Scripps Pier Highlights
Located in La Jolla, CA, Scripps Pier spans 1,090 feet, built of reinforced concrete.
The oceanographic research pier was built in 1987-88 to replace the old Scripps Pier built in 1915. Scripps Pier is a familiar landmark located between La Jolla Shores and Blacks Beach, and next to the Scripps Institute of Oceanography, which owns and operates the pier. Best visited at low tide, Dike Rock Tide Pools is a rocky area just to the north of Scripps Pier in La Jolla (check tide report). The pier and surrounding waters is located within the La Jolla Underwater Park.
The Scripps Pier Cam, sponsored and powered by Surfline.com, provides a streaming HD video feed of surf north and south of the pier. Find it at scripps.ucsd.edu/piercam.
Private Research Pier
The pier is lit up at night and can be seen for miles. As one of the world's biggest research piers, Scripps Pier, not a public-use pier, is used by the Scripps Institute of Oceanography for boat launching and a variety of experiments. Data on ocean conditions and plankton taken from the pier since 1915 provide an unparalleled source of information on changes in the coastal Pacific Ocean.

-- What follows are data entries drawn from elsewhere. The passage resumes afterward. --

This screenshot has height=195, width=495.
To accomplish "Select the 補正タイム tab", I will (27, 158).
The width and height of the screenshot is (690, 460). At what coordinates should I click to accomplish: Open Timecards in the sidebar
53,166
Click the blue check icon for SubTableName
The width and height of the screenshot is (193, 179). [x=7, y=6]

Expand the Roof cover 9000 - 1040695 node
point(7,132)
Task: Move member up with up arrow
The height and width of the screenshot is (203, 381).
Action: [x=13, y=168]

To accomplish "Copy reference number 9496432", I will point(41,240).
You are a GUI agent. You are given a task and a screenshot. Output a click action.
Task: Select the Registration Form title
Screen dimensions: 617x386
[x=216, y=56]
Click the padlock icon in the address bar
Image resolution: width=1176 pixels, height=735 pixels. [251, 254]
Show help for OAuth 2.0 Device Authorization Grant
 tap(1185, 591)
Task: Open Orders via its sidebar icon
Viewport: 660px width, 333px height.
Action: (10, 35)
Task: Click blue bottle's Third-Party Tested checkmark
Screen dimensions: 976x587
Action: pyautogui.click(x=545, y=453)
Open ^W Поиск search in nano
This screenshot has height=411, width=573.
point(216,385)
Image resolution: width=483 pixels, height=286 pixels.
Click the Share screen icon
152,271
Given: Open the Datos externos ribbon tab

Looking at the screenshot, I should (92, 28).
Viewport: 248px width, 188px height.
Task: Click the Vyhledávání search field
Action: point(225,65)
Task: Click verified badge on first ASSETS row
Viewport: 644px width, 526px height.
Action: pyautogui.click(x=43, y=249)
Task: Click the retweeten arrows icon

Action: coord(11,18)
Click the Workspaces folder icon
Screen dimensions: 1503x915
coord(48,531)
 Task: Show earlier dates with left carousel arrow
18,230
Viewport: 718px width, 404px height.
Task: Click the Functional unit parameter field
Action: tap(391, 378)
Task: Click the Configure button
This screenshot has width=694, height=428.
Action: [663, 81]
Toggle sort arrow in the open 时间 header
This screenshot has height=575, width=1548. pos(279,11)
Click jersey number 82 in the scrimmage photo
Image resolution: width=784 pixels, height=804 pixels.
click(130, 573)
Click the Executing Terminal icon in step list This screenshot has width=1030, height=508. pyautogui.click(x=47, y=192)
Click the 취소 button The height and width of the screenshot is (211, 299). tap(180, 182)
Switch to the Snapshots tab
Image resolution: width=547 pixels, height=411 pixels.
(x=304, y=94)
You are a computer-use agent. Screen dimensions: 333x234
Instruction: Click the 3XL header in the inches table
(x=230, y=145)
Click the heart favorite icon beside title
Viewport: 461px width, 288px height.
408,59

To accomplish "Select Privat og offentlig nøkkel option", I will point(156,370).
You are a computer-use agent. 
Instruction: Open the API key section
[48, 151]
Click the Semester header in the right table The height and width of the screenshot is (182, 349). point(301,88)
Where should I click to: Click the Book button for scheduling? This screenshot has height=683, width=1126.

The research pier also provides a supply of fresh seawater, a critical resource for a marine institution, to an array of laboratories and aquaria, including Birch Aquarium. Seawater is pumped up from the end of the pier, then filtered and stored in holding tanks. Scripps pumps about 1.8 million gallons of seawater each day.
Diving Facility and Training
Halfway down the ramp north of Scripps Pier is the Diving Facility, used since 1958 by Scripps divers to house their compressors and equipment for recharging scuba tanks and as a site for inspection and maintenance of diving equipment.
The training program for scientists using underwater breathing apparatus began at Scripps in 1951; it is the oldest program of that kind in the country, and has established many of the rules for safe diving with underwater equipment.
Pier HistoryThe original Scripps Pier, built in 1915-1916, was a 1,000-foot-long facility for acquiring clean seawater for the campus laboratories and the public aquarium.
Ellen Browning Scripps provided all of the money ($36,000) for its construction. Scripps Pier, well built for its day, of reinforced concrete pilings and a wooden deck survived many years and storms, but extensive repairs were made to Scripps Pier in 1926 and 1946.
Major concerns about the soundness of the old Scripps Pier finally led to its total replacement. The new one, which is 1,090 feet long, was built of reinforced concrete alongside the original Scripps Pier, which was then removed.